Mushrooms borrowed the same deadly toxin from a mysterious source
(ORDO NEWS) — The three mushrooms known as the destroying angel, the deadly toadstool, and the death bell have one thing in common: the fabulously deadly toxin alpha-amanitin.
If you eat one of these mushrooms, symptoms may not appear for several hours. But soon the toxin begins to destroy your body’s ability to transcribe genes.
Around the fourth day after eating mushrooms, the liver and kidneys begin to fail. You may die in about a week.
This amazing lethality has a mystery at its core: These mushrooms belong to three separate genera, or groups of mushroom species, that are not closely related. How could they produce the same toxin?
In a paper published Monday in the Proceedings of the National Academy of Sciences, scientists who have sequenced the genomes of 15 fungal species from these three groups make an intriguing claim: the genes for producing alpha-amanitin, rather than being inherited from a common ancestor of these groups, were transmitted to them directly from an unknown, probably extinct fungus.
Such gene transfer, called horizontal gene transfer, is common among bacteria, says Hong Luo, a researcher at the Kunming Institute of Botany in China and author of the new paper.
Small pieces of DNA are passed from one microbe to another and then passed on to their offspring. However, there is growing evidence that somehow genes can move between complex multicellular creatures, perhaps with the help of pathogens.
In April, another group of scientists reported that genes moved between snakes and frogs living in the same forest habitat using common parasites. This sounds unusual, but it may help explain some of the other puzzling observations on the tree of life.
The team behind the mushroom article already suspected that horizontal gene transfer had resulted in identical toxins in these mushrooms.
However, at the end of the study, some surprises awaited them. They expected that their look at fungal genetics would confirm that one of the groups had passed on genes to the others. Instead, the gene toxin clusters appeared to be equidistant from their origin.

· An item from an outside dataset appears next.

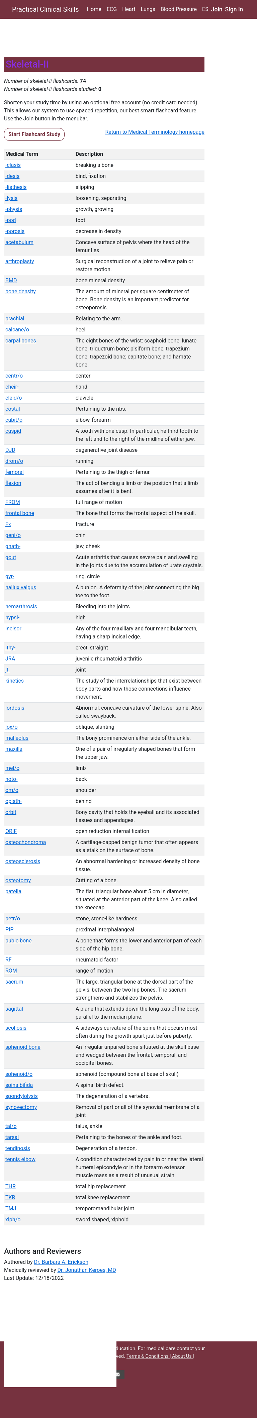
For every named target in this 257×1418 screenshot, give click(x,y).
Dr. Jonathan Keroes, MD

“That puzzled us,” Dr. Luo said.
After discussing this, the authors of the article decided that the simplest explanation is horizontal gene transfer – but not necessarily between these three groups.

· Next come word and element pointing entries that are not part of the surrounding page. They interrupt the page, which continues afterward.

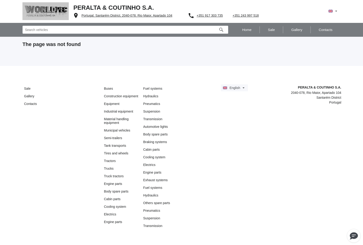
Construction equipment (121, 96)
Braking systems (155, 142)
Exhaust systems (155, 180)
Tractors (110, 161)
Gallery (29, 96)
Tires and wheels (116, 153)
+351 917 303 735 (210, 15)
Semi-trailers (113, 138)
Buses (108, 88)
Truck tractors (114, 176)
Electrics (110, 214)
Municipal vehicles (117, 130)
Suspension (151, 111)
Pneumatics (151, 104)
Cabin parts (112, 199)
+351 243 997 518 (246, 15)
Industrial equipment (118, 111)
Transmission (153, 119)
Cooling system (115, 206)
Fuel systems (152, 88)
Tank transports (115, 145)
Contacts (30, 104)
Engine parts (113, 184)
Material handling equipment (116, 121)
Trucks (108, 168)
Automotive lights (155, 127)
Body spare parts (116, 191)
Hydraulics (150, 96)
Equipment (111, 104)
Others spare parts (156, 203)
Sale (27, 88)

“Then we started to think that there must be another, possibly extinct species,” says Francis Martin, a scientist at the French National Research Institute for Agriculture, Food and the Environment and author of the paper.

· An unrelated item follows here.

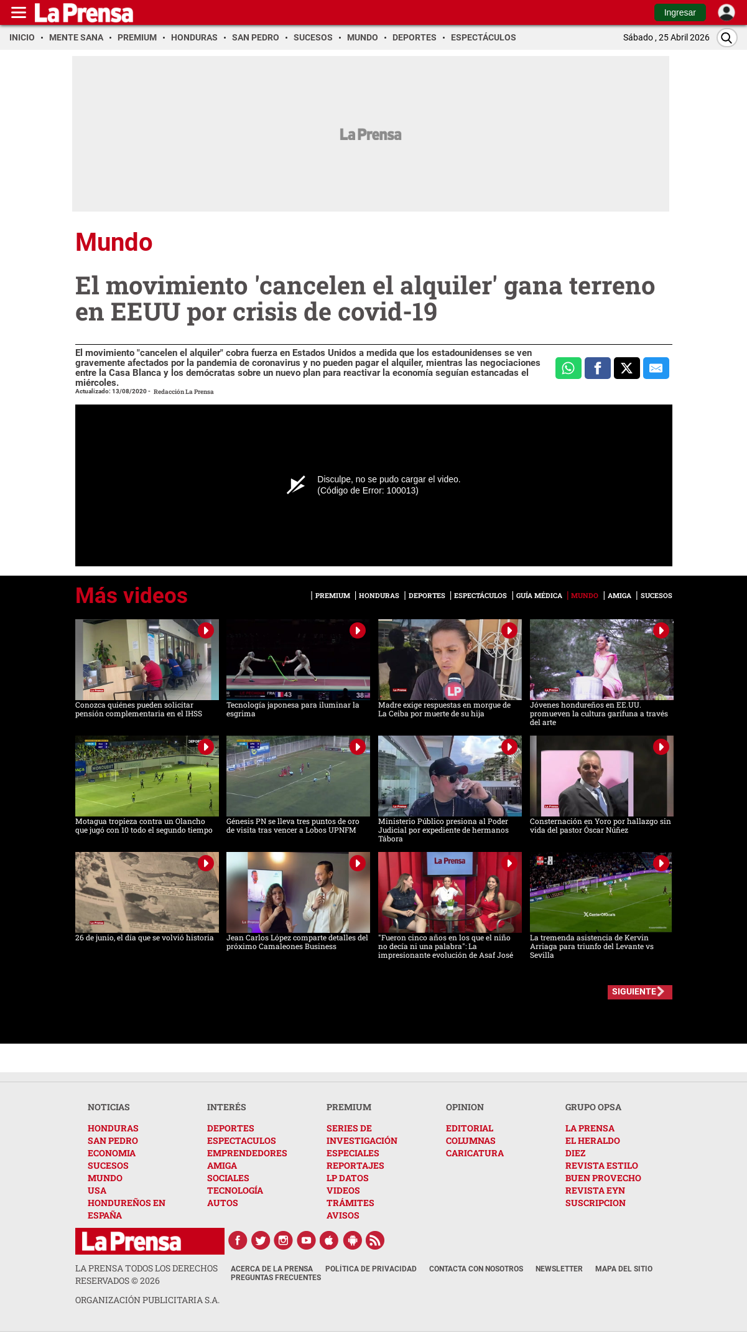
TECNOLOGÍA (235, 1190)
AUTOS (222, 1203)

This long-extinct fungus may have possessed the genetic makeup to produce the toxin and pass it on in an as yet unknown way to still-living species.” poisonous power.
Scientists may never know much about this putative gene donor for the toxin, if one existed. But researchers are wondering why exactly these three groups of mushrooms received and used his legacy.
Do toxins play a special role in the ecology of these particular fungi? Or are fungi just particularly good at the mysterious ways in which genes from the environment get into their own genomes?
As scientists learn more about how horizontal gene transfer works outside of bacteria, perhaps some of these answers will become clearer.
“We know it happens,” Dr. Martin said, “but we don’t know how.”